Sir Austin Bradford Hill

In 1965, Sir Austin Bradford Hill of London, England, published a foundational document outlining nine essential criteria used to establish causation between associated variables.  A British epidemiologist and notable professor of medical statistics, Hill became well-known in the medical field for determining the causative relationship between smoking and lung cancer rates.  His approach to research has been institutionalized, becoming a must-know for all scientists involved in study design and analysis.

Hill’s Criteria for causation – analyze the following:

1. Strength of the association.  How much existing research supports the claim – is there strong evidence? Does cigarette smoking increase the risk of lung cancer?  Yes. Heaps of research support this (LINK to meta analysis).  Does the elimination of gluten really prevent digestive upset, fatigue and depression? For the overwhelming majority, NO. Read our article. Stop believing all the dietary rubbish.
2. Consistency.  Are research outcomes repeatable? If consistency exists between the majority of study results, the higher the likelihood a causative relationship exists.
3. Specificity.  Is an associative cause able to be pin-pointed?  Does a specific population, environment or other variable particularly increase the rate or prevalence of the outcome?  Couple specificity with strength – the more magnanimous the strength of a specific influence – a causative relationship may be assumed with little hesitation.
4. Temporality.  Is there a clear direction – a cause and an effect?  Does A cause B and not the other way around?  The relationship should be unidirectional.
5. Biological gradient. Is there a dose-response relationship?  Do the independent variable “A” and dependent variable “B” have a linear relationship?  Higher doses of oxycodone increase rate of drug dependency.  Increases in sedentary time also increase risk for developing cardiovascular disease.
6. Plausibility. Basically, does the relationship make sense – could it be possible?  This criterion relies on what we know today.  Remember, science always changes.
7. Coherence.  Does the relationship fit within what is stated in the current scientific literature?
8. Experiment.  A quality experiment may provide strong evidence for causation.  The randomized controlled trial (RCT) is considered a gold standard.
9. Analogy.  Similar associations exist elsewhere.  This criterion is considered least likely to help when determining causative relationships.

So, just because you are a beautiful, career-oriented woman with a history of terribly failed relationships,  does not mean you will inevitably be donned Queen Cat Lady… whew!
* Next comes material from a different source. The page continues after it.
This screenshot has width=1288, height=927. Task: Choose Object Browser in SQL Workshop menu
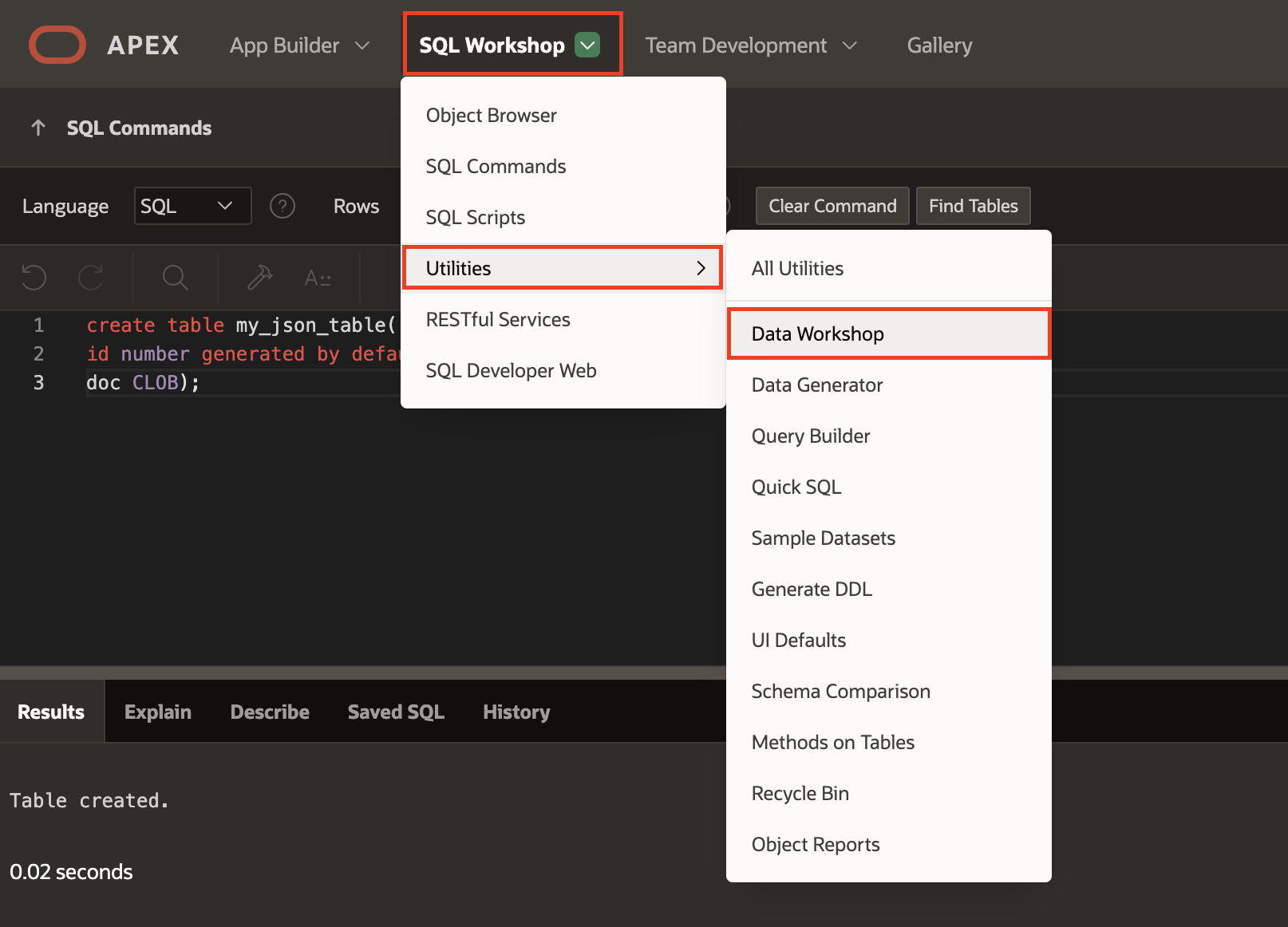(491, 115)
Fundamentally, what we determine today may be displaced by new discoveries in the future. This is the wondrous personality of science.  Even when causative associations are deduced and proclaimed, uprooted and re-proclaimed, habits are difficult to manipulate.  It could be safely stated that the human psyche does not like change.  Diets, political preferences and other valued self-identifiers are synonymous to religion: deep-seeded and somewhat emotional attributes to societally-connected individualism.  Nonetheless, exercise still reduces risk of stroke, and regular exposure to ultraviolet radiation escalates the risk of developing melanoma.  Keep your mind malleable.  Being smart is not only understanding the difference between correlation and causation, but acting on best judgment.

References:

Dunstan, D. W., Barr, E. L. M., Healy, G. N., Salmon, J., Shaw, J. E., Balkau, B., … & Owen, N. (2010). Television viewing time and mortality the australian diabetes, obesity and lifestyle study (AusDiab). Circulation, 121(3), 384-391.

Field, A. (2009). Discovering statistics using SPSS. Sage publications.

Hill, A. B. (1965). The environment and disease: association or causation?. Proceedings of the Royal society of Medicine, 58(5), 295.

Salkind, N. J. (2016). Statistics for People Who (Think They) Hate Statistics: Using Microsoft Excel 2016. Sage Publications.